White paper sets out challenges of Brexit for UK’s built environment sector 0

BSRIA has published a new white paper to explore how issues related to Brexit will impact the UK’s built environment sector. The report highlights the ways in which the industry that supports the built environment has a major impact on the overall UK economy and plays a positive role in supporting the government’s climate change and emissions reduction objectives. According to the white paper, the sector is particularly sensitive to the uncertainties surrounding Brexit because it is technology intensive, requires a highly-skilled workforce, and is very dependent on international trade.

The three major opportunities arising from Brexit identified in the report are:

  • The possibility of greater international trade.
  • The possibility of a more streamlined regulatory environment.
  • An increased motivation to boost the UK skills base.


The four threats arising from Brexit are:

  • Potential lack of access to skilled labour.
  • Potential lack of access to the single market, with potential consequences for tariff and non-tariff barriers.
  • Future divergence from, and lack of influence over, European standards and regulations.
  • Uncertainty over future research funding in the UK.


There are six main priority issues identified in the white paper:

  • Access to the remaining EU. That government seeks to ensure as full as possible access to the EU single market on the best possible terms. There was a clear and strong view from BSRIA members that such access would be required for the general wellbeing of the UK economy on which the specific sectors associated with BSRIA depend. Also, with over £2.8bn of goods being imported into the UK in this industry, any impediment to trade, either tariff or non-tariff, will have a considerable impact.
  • International Trade. That government does everything possible to quickly secure new trade deals with countries outside the EU as well as with the EU with a particular focus on the services our industry provides.
  • Access to skilled labour from the remaining EU. That government ensures that EU nationals currently working in the industry are given immediate formal assurances that they and their families will be free to continue to live and work in the UK. Further, that government ensures a system is put in place that enables UK companies in this sector to continue to access the highly skilled labour they need in the future from the remaining EU and the worldwide market.
  • Research funding. That government gives an assurance that any short fall in research funds resulting from the UK no longer qualifying for EU research funds post Brexit will be made up from UK sources. It is crucial that government understands that the UK Built Environment industry both creates and is dependent on technology and innovation which requires a healthy and growing level of R&D funding.
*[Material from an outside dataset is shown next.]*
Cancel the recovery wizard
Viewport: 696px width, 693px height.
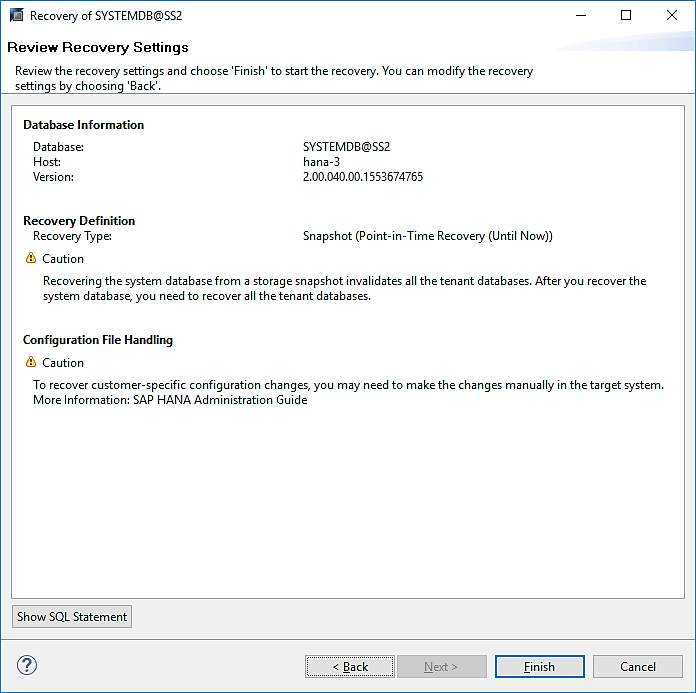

In addition, government must understand that increased R&D funding will help the UK Built Environment industry to compete more successfully both in the UK and in existing and new overseas markets.
  • Standards and regulation. That government works to ensure as much stability and comparability on regulation and standards as possible post Brexit. BSRIA stands by to assist the UK government in any review of how standards and regulations affect this vital industry. BSRIA member organisations are strongly of the view that government should provide clarity by stating a minimum period of time during which there will be no variation of existing standards and regulations. Government must work to ensure as much stability and comparability on regulation and standards as possible post Brexit is achieved.
  • Skills funding. That government takes the opportunity provided by Brexit to further invest in and promote the education and skills that the industry needs, by continuing to support apprenticeships, and increasing access to higher, and most particularly further and vocational education.
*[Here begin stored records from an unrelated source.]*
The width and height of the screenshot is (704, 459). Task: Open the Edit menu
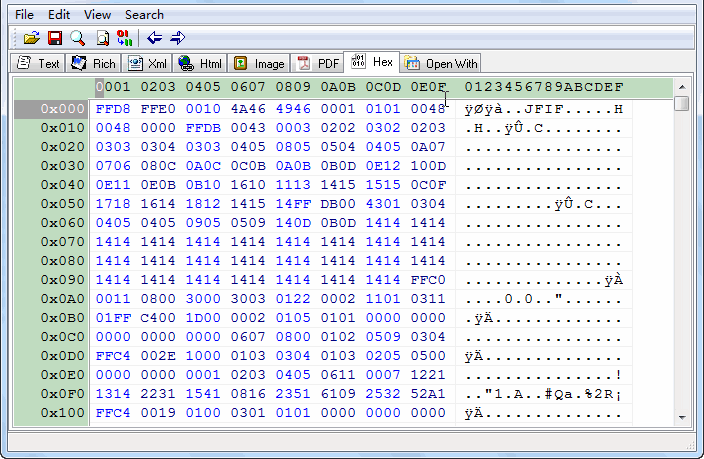click(59, 15)
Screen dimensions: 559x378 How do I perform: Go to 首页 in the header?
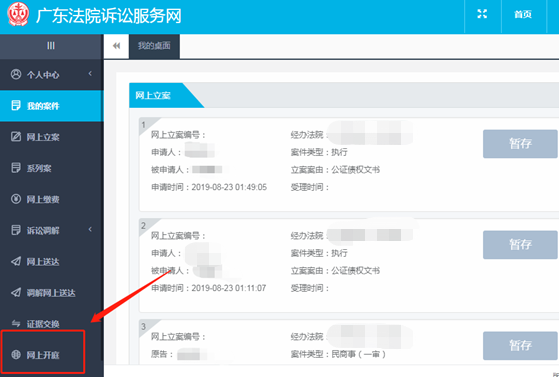click(x=523, y=15)
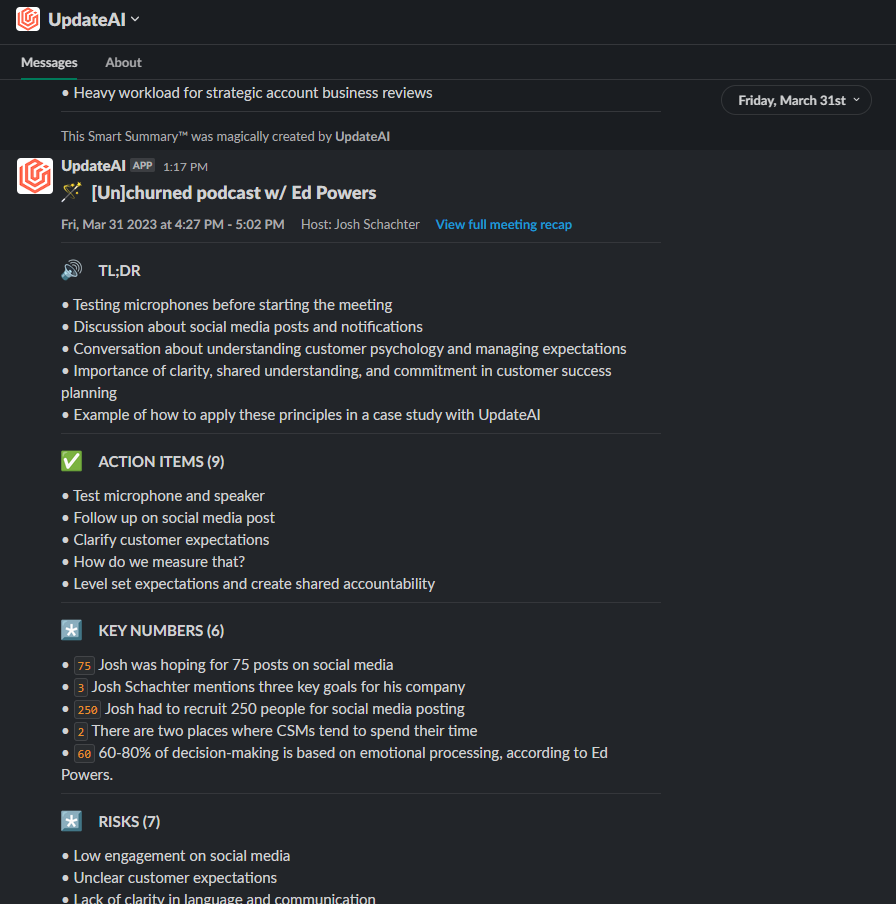Click the speaker icon beside TL;DR
This screenshot has width=896, height=904.
71,270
BSRIA now intends to embark on a programme of government and parliamentary engagement to ensure the industry’s voice is heard throughout the negotiation process. Julia Evans, BSRIA Chief Executive, said: “There are several issues that are of severe concern to our industry. Without satisfactory resolution, these could have a large negative impact on the industry and the 562,000 people employed within it. Likewise, the EU negotiation and the UK’s new role in the world represent a real opportunity to strengthen and grow this vital industry with opportunities for greater international trade, better focussed regulation and developing a stronger indigenous UK skills base. The transitional period will undoubtedly be challenging and from time to time difficult, however, there is a sense of purpose around the subjects which affect this sector of the economy and they deserve and indeed demand attention.”